Not tonight. I know it without even trying. And there’s no way I’m going to take a pill and risk being groggy in the morning. So that’s why I’m once again wandering around the residence after midnight, still fully dressed, and wishing I could take a stroll around the block to settle my nerves. That’s not a possibility, not with half the Boston cops and probably the FBI parked outside our door. A nighttime tour of the residence always involves a visit to Naomi’s Zen garden, which exudes peace even to us nonbelievers. The cool shadows of the room, with its vaulted ceiling and subdued lighting, have always appealed, even if I would never dare draw a rake through the sand like Naomi is doing at the very moment I enter, aware that I’m intruding on her privacy.

“Join me,” she says.

“You’re raking,” I say. “That means you’re thinking.”

Her shoulders lift. “I’m always thinking. This is just another way of getting there. Sit, relax.”

I sit. Relaxing is not an option.

“Meditation might help,” she suggests.

“No, thank you.”

“I wasn’t offering to teach you. Although I could put you in touch with an excellent instructor.”

I turn to her, puzzled. “Don’t you mean like a monk or something?”

She chuckles softly. “I’m not a Buddhist, Alice. But I do find meditation useful, and I have great respect for certain aspects of the religion.”

“Oh,” I say, flummoxed. Just when I think I know what she’s thinking, it turns out she’s thinking something else. “What aspects?”
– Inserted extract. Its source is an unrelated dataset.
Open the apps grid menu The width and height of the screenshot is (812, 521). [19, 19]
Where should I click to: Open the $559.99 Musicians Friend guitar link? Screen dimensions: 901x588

Naomi is considering her reply when a window explodes.

We’re both on our feet almost before the sound stops echoing. There was no gunshot, only the sound of bullet-resistant glass shattering, pretty much exactly as it did the night before, and I’m up and running, heading upstairs because that’s where the safe room is located, and there’s nothing like the noise of high-powered ammo to make you want a nice safe place to hide.